そして又、栄えようとしている、サタナス同様、生態を変えた爬虫類達。そう、恐竜が又滅びる。飢えが来ると恐竜は死人も生きている者も、骨まで喰らい、人の存在も歴史も消える。

——そして人は始まる。アダムとイヴで。

「・・・・・・クロリク、俺はキミの所へは行かない」

シンバはクロリクを見つめる。

「例え、もう滅ぶしかないとしても、俺がキミの所に行けば、全て助かるとしても、どんな条件を出されても、俺はキミとは一緒にはならない。キミだって、わかってる筈だ。俺を好きなんじゃなくて、只、イヴに思考を支配されてるだけだって事!」

「・・・・・・その女のせい?」

「え?」

「あなたが私の所へ戻れないのは、その女のせいでしょう? その女さえいなければ私の所へ来るでしょう?」

「ラテは関係ない」

「嘘よ! その女さえいなければ!」

クロリクは片手を広げ、その手の中に幾つもの魂を小さく潰し、黒い塊を創りだす。

——なんだ? あれは?

「——アダムを誑かす者よ、奈落へ落ちよ」

クロリクがそう言うと、その黒い塊は、ラテの頭上まで舞い上がり、その場の空間を歪める。その空間の異変にサタナスがその場から離れようと翼を羽ばたかすが、うまく飛べない。シンバは右足を括り付けている紐を解こうとしている。

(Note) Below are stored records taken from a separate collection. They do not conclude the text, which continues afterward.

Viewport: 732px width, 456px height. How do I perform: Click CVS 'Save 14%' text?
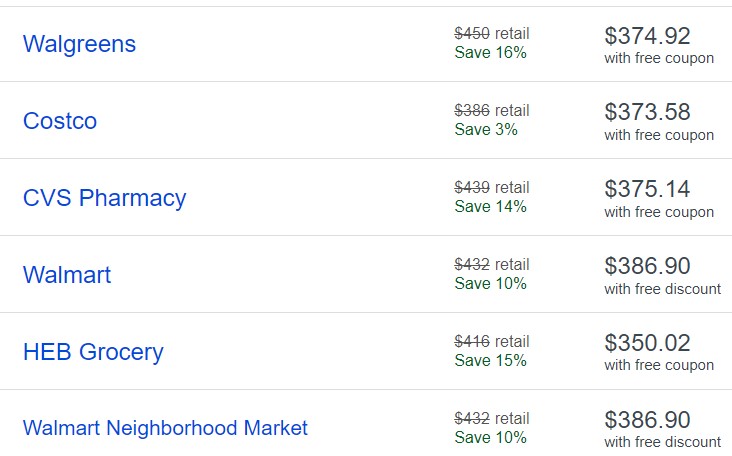pyautogui.click(x=491, y=206)
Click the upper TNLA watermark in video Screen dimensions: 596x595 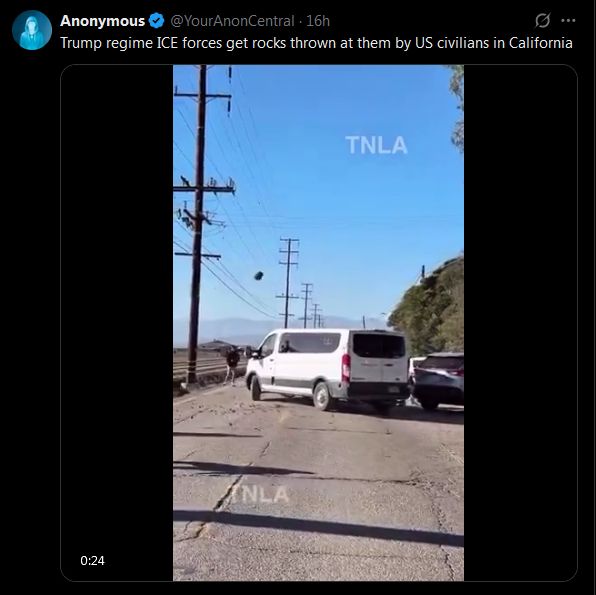[376, 145]
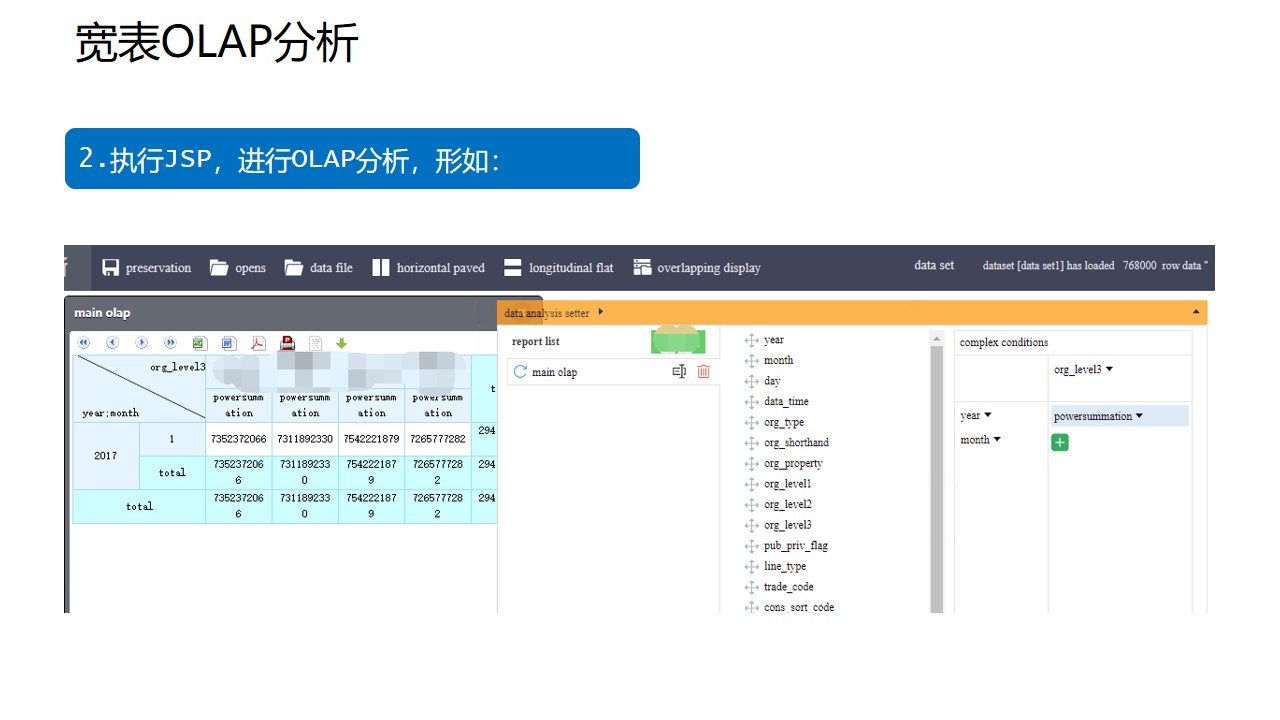Open the org_level3 dropdown in conditions
The height and width of the screenshot is (720, 1280).
[1109, 370]
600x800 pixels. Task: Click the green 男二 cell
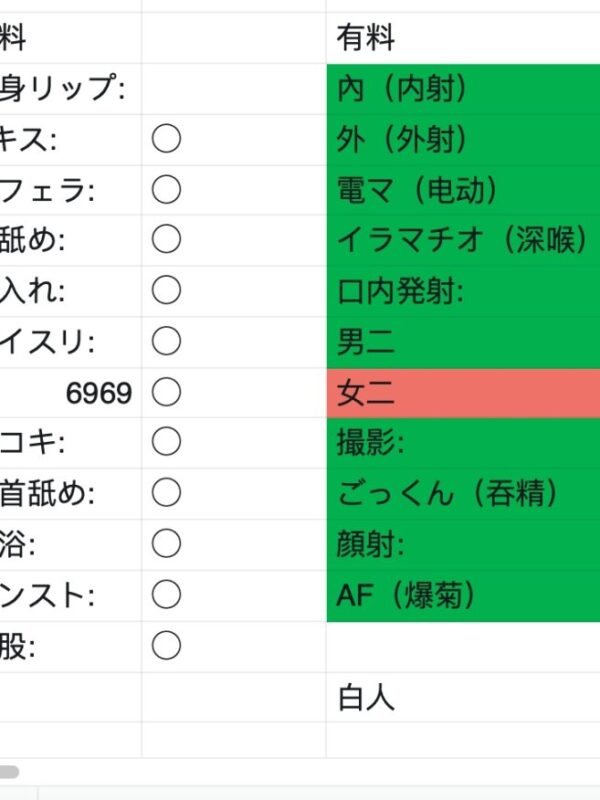click(462, 342)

「その女は、この時間にいなくなるわ。彼女はどこにもいなくなるの」

小さく纏められた魂の強力な熱に光と空間が狂い、その場の時間が乱れる。

今、シンバの足に付けられた紐が解けた!

「ラテぇーーーーーーーーッ!!!!」

ラテに駆け寄るが、歪んだ空間に呑まれる後で、しかし、後を追うようにシンバも呑まれた。

「行っちゃ駄目よぉーーーーーーーーッ!」

クロリクのその台詞は遅かった。

アダムを自らの手でなくしてしまったイヴ。

サタナスは空間の歪みにバランスを崩し、落下していく。

チィウも妹を抱き締め落ちる。

そしてクロリクは——。

この時代にアダムはもう存在しない。

キリストもいない。

二度と人類が始まる事はない。

それでもアーリスの守護を遣り遂げよう。

——いいえ、アーリスも消滅させ、私も消えてしまおう。

クロリクはリングを胸に抱き、再び囁き続け、魂を呼び続ける。

全てDEAD ANDとなる為に——・・・・・・。